Set problem :: Copy out the items below unchanged, beginning at the line that contains "The height and width of the screenshot is (775, 1086)." and ending after the line that contains "pos(72,234)".

Given records ::

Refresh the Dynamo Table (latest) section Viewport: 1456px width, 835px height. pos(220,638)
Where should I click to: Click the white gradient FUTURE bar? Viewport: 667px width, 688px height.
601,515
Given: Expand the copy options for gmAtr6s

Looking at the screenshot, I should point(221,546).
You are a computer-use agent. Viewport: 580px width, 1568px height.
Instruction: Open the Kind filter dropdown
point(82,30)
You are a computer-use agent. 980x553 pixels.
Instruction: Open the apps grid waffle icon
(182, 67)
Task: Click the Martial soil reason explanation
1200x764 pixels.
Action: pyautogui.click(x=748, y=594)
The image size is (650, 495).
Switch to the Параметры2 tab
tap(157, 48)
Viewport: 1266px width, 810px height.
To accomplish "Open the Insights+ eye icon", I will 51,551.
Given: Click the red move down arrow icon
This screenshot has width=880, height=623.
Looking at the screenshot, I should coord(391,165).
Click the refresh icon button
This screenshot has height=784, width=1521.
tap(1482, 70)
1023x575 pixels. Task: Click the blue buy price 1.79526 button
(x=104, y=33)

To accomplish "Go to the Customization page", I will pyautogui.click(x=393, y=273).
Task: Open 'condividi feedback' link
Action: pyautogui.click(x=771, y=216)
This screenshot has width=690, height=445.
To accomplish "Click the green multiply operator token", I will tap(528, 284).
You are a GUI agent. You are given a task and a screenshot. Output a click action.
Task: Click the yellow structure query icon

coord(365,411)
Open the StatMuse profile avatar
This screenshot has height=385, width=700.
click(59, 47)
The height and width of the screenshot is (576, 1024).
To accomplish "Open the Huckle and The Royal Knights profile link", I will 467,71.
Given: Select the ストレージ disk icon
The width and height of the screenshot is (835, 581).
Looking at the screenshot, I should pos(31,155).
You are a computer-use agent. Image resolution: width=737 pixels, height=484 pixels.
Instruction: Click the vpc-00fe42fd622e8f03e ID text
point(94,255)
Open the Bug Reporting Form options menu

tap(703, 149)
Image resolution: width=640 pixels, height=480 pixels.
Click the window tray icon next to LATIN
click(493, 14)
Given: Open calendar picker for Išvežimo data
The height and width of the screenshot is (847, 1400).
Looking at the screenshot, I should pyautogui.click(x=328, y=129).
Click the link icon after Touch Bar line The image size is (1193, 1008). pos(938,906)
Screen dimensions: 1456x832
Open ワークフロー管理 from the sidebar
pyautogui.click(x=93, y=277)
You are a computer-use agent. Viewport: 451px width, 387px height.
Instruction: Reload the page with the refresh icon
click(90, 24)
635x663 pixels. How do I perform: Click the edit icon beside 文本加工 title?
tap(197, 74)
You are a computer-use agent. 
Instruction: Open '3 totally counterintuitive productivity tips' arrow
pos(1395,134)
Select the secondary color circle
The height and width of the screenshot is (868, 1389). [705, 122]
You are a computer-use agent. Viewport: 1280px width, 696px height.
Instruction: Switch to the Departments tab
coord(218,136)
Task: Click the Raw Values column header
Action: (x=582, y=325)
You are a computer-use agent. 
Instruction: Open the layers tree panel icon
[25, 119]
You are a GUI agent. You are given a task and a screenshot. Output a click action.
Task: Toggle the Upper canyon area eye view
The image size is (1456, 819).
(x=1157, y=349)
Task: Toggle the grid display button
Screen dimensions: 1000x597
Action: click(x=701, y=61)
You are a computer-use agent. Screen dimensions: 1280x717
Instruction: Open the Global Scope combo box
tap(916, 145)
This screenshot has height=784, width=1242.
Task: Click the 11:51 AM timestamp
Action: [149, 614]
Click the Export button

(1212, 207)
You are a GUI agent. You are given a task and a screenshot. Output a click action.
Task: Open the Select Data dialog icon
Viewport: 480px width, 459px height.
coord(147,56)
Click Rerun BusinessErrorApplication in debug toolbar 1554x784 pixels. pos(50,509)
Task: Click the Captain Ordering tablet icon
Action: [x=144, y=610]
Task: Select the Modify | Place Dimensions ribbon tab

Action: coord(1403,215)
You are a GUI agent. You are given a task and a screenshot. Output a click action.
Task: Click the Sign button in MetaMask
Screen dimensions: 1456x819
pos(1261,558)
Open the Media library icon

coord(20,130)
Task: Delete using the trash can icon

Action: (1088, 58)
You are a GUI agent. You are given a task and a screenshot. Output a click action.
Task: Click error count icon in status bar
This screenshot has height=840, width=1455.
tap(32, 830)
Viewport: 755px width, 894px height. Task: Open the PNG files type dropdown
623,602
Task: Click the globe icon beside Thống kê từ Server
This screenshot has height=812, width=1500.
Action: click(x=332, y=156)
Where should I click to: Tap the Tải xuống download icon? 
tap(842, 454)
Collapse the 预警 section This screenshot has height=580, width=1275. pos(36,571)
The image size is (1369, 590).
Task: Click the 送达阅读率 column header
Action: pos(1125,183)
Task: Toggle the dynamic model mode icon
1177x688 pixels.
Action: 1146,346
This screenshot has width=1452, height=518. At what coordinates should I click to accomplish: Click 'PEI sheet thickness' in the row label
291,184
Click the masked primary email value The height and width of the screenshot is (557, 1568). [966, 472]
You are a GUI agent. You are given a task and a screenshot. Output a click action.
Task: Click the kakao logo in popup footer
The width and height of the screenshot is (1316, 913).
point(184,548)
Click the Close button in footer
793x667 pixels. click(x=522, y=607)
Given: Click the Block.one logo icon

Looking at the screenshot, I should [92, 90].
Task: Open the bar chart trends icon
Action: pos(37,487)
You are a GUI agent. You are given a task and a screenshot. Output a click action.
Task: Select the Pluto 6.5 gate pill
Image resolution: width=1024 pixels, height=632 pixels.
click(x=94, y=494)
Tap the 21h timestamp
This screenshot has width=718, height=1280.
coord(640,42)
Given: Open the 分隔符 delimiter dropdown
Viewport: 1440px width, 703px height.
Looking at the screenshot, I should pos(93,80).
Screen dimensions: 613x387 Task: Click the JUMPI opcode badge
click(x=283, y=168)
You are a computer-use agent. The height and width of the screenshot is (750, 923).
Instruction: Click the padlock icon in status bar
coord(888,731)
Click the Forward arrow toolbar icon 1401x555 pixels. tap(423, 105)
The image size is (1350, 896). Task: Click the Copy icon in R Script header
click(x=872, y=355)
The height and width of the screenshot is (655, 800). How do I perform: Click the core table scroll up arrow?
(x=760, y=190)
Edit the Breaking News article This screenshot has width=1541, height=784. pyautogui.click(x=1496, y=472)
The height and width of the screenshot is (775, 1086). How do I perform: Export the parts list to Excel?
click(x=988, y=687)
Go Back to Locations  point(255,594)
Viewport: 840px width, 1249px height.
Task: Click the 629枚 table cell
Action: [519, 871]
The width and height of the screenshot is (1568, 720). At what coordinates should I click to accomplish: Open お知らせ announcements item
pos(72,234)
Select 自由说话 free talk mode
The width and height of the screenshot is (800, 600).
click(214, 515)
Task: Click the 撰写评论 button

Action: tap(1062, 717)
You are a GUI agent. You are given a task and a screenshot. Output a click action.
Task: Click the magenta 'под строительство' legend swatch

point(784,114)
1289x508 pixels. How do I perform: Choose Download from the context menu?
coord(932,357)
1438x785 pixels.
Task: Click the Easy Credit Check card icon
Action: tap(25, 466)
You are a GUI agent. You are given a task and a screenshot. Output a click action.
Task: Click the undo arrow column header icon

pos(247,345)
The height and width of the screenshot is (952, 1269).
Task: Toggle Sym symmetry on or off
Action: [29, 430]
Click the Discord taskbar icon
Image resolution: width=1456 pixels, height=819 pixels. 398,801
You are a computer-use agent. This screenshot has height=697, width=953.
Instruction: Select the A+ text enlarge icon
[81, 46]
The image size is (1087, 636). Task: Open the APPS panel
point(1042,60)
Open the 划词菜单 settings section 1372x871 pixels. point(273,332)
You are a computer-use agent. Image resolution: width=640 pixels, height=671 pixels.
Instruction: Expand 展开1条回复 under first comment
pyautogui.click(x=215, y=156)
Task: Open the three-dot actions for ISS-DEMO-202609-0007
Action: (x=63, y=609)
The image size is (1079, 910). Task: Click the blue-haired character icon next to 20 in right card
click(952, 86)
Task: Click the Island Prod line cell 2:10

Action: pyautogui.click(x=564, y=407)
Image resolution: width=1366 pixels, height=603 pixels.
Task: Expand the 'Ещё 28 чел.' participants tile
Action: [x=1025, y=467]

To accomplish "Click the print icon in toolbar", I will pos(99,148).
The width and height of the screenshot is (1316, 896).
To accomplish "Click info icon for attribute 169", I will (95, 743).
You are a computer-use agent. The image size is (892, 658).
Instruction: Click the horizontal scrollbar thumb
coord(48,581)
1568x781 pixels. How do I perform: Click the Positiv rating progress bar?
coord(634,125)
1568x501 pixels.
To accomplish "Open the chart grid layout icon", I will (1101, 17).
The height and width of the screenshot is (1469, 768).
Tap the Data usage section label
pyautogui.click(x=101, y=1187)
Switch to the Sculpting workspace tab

Worked answer ::
The height and width of the screenshot is (775, 1086). How do I perform: Export the parts list to Excel?
click(x=988, y=687)
Go Back to Locations  point(255,594)
Viewport: 840px width, 1249px height.
Task: Click the 629枚 table cell
Action: [519, 871]
The width and height of the screenshot is (1568, 720). At what coordinates should I click to accomplish: Open お知らせ announcements item
pos(72,234)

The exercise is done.